Exercise directions ▸ Please reproduce the full set of data below exactly.
### Information given
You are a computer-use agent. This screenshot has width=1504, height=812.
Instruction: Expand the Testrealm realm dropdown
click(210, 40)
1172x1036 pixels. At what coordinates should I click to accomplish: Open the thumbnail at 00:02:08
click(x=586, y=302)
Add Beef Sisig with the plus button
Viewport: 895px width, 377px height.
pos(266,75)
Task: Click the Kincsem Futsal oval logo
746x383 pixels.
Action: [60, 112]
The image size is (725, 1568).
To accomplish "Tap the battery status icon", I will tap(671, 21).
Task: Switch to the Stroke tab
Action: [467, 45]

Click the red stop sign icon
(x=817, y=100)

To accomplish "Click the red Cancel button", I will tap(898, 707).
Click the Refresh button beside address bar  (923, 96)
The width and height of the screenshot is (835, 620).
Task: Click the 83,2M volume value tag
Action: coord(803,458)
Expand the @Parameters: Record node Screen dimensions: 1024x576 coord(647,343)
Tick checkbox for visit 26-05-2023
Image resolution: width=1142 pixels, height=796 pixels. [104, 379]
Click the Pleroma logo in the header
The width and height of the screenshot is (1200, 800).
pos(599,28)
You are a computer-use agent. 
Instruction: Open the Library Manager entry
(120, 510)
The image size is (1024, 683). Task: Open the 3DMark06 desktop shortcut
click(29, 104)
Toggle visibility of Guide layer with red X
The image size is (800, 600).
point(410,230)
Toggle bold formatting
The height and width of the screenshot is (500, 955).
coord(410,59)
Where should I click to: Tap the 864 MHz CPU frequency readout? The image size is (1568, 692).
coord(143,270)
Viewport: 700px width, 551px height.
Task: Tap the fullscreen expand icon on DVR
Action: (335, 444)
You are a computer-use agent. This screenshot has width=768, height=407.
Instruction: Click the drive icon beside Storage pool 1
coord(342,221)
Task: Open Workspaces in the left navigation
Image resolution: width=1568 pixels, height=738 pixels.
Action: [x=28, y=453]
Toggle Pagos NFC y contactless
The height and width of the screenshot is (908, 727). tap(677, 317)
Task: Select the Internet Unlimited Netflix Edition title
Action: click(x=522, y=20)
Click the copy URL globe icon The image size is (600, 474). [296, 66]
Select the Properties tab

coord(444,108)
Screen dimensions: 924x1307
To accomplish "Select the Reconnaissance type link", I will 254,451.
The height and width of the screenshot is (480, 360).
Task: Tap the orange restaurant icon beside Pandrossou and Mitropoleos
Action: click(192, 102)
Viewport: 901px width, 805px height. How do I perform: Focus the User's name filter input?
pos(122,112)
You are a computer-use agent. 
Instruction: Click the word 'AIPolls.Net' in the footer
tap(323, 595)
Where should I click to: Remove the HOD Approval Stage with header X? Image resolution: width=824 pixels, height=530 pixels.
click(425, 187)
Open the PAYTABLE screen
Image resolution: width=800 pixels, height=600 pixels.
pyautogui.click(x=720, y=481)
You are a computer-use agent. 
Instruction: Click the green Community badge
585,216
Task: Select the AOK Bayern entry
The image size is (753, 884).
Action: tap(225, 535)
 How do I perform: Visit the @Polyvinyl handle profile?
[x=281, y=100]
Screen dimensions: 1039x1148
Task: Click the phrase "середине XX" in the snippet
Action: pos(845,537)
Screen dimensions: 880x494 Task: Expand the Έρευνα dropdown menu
######
Completed task ▸
You are a computer-use agent. This screenshot has width=1504, height=812.
Instruction: Expand the Testrealm realm dropdown
click(210, 40)
1172x1036 pixels. At what coordinates should I click to accomplish: Open the thumbnail at 00:02:08
click(x=586, y=302)
Add Beef Sisig with the plus button
Viewport: 895px width, 377px height.
pos(266,75)
Task: Click the Kincsem Futsal oval logo
746x383 pixels.
Action: [60, 112]
The image size is (725, 1568).
To accomplish "Tap the battery status icon", I will tap(671, 21).
Task: Switch to the Stroke tab
Action: [467, 45]

Click the red stop sign icon
(x=817, y=100)

To accomplish "Click the red Cancel button", I will tap(898, 707).
Click the Refresh button beside address bar  (923, 96)
The width and height of the screenshot is (835, 620).
Task: Click the 83,2M volume value tag
Action: coord(803,458)
Expand the @Parameters: Record node Screen dimensions: 1024x576 coord(647,343)
Tick checkbox for visit 26-05-2023
Image resolution: width=1142 pixels, height=796 pixels. [104, 379]
Click the Pleroma logo in the header
The width and height of the screenshot is (1200, 800).
pos(599,28)
You are a computer-use agent. 
Instruction: Open the Library Manager entry
(120, 510)
The image size is (1024, 683). Task: Open the 3DMark06 desktop shortcut
click(29, 104)
Toggle visibility of Guide layer with red X
The image size is (800, 600).
point(410,230)
Toggle bold formatting
The height and width of the screenshot is (500, 955).
coord(410,59)
Where should I click to: Tap the 864 MHz CPU frequency readout? The image size is (1568, 692).
coord(143,270)
Viewport: 700px width, 551px height.
Task: Tap the fullscreen expand icon on DVR
Action: (335, 444)
You are a computer-use agent. This screenshot has width=768, height=407.
Instruction: Click the drive icon beside Storage pool 1
coord(342,221)
Task: Open Workspaces in the left navigation
Image resolution: width=1568 pixels, height=738 pixels.
Action: [x=28, y=453]
Toggle Pagos NFC y contactless
The height and width of the screenshot is (908, 727). tap(677, 317)
Task: Select the Internet Unlimited Netflix Edition title
Action: click(x=522, y=20)
Click the copy URL globe icon The image size is (600, 474). [296, 66]
Select the Properties tab

coord(444,108)
Screen dimensions: 924x1307
To accomplish "Select the Reconnaissance type link", I will 254,451.
The height and width of the screenshot is (480, 360).
Task: Tap the orange restaurant icon beside Pandrossou and Mitropoleos
Action: click(192, 102)
Viewport: 901px width, 805px height. How do I perform: Focus the User's name filter input?
pos(122,112)
You are a computer-use agent. 
Instruction: Click the word 'AIPolls.Net' in the footer
tap(323, 595)
Where should I click to: Remove the HOD Approval Stage with header X? Image resolution: width=824 pixels, height=530 pixels.
click(425, 187)
Open the PAYTABLE screen
Image resolution: width=800 pixels, height=600 pixels.
pyautogui.click(x=720, y=481)
You are a computer-use agent. 
Instruction: Click the green Community badge
585,216
Task: Select the AOK Bayern entry
The image size is (753, 884).
Action: tap(225, 535)
 How do I perform: Visit the @Polyvinyl handle profile?
[x=281, y=100]
Screen dimensions: 1039x1148
Task: Click the phrase "середине XX" in the snippet
Action: pos(845,537)
Screen dimensions: 880x494 Task: Expand the Έρευνα dropdown menu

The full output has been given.